Russie

Poutine, Vinci et l’autoroute : le journaliste qui avait enquêté est décédé

Russie

par Ivan du Roy

Triste symbole. Alors qu’une nouvelle loi oblige les organisations non gouvernementales russes à se déclarer comme des « agents de l’étranger » si elles perçoivent des financements internationaux, le journaliste Mikhail Beketov est mort le 8 avril, à l’âge de 55 ans. Mikhail Beketov était le rédacteur en chef de La Pravda de Khimki, un journal local de cette banlieue de Moscou. Il avait été le premier à dénoncer les aberrations du projet d’autoroute reliant Moscou à Saint-Pétersbourg, dont le tracé détruit partiellement la dernière forêt moscovite. Et à révéler des présomptions de corruption régnant autour de ce « partenariat public-privé » conclu entre les autorités russes et la multinationale française Vinci, qui possède près de 40% du consortium qui exploitera les péages de la future autoroute.

En novembre 2008, Mikhail Beketov avait été sauvagement agressé à son domicile par des hommes masqués. Une agression qui le laisse à moitié paralysé et amputé d’une jambe. « Ils en ont fait un légume », racontait alors à Basta! Evgenia Chirikova, militante écologiste russe, et porte-parole de la contestation. Cinq ans plus tard, l’ancien parachutiste et reporter de guerre, un géant de 2 mètres, décède d’étouffement ou d’une crise cardiaque à l’hôpital. Ses agresseurs d’il y a cinq ans, eux, n’ont jamais été inquiétés. « Misha [Mikhail Beketov] a été le premier à comprendre que ce projet était entâché de corruption », confie Evgenia Chirikova après l’annonce de son décès. « Mais, à l’époque, Misha était seul et très exposé. » Depuis l’agression, le mouvement de défense de la forêt de Khimki a émergé et s’est amplifié pour devenir l’un des symboles de la contestation du régime de Poutine.

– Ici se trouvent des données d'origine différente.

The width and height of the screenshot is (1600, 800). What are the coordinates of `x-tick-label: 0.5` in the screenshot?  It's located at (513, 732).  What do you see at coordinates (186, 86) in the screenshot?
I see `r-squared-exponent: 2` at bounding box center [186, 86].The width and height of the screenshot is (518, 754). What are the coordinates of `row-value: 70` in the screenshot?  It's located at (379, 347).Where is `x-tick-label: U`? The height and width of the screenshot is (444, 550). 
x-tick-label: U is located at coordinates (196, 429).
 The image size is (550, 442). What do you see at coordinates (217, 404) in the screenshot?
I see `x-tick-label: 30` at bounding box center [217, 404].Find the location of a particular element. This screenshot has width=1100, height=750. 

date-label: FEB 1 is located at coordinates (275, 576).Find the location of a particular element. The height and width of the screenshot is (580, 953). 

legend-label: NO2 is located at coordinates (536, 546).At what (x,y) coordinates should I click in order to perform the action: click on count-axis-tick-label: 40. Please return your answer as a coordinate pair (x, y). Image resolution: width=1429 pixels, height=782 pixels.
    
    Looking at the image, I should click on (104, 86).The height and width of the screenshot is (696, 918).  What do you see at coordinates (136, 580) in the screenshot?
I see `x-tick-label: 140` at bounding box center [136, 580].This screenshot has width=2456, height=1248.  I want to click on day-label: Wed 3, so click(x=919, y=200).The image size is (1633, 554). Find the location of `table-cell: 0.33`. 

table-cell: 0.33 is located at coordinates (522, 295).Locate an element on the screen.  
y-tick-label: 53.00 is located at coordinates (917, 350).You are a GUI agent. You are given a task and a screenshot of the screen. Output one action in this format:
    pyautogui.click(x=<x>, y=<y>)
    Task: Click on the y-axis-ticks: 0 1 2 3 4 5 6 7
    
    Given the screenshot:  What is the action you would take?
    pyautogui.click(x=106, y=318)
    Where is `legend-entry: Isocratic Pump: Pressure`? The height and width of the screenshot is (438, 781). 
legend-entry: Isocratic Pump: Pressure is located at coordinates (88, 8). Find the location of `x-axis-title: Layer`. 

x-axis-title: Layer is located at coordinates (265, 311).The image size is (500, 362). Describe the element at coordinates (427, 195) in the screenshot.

Le mouvement avait interpellé le PDG de Vinci Xavier Huillard en 2010, en espérant que l’entreprise de BTP « souhaite n’avoir rien en commun avec ce projet qui porte atteinte aux droits des citoyens de Russie et à l’environnement, et dont le site de réalisation est surveillé par des hommes armés et masqués ». « Le tracé a été décidé et reste du ressort des autorités russes et à ce stade Vinci n’intervient pas sur le chantier », avait alors répondu la direction du groupe à Paris. La contestation a fait temporairement reculer le gouvernement, le Président de l’époque Dmitri Medvedev – qui se partage alternativement le poste avec Vladimir Poutine – suspendant les travaux en 2011. Depuis, ceux-ci ont repris. Dans un contexte où les mouvements sociaux et écologiques risquent encore davantage d’être inquiétés et criminalisés.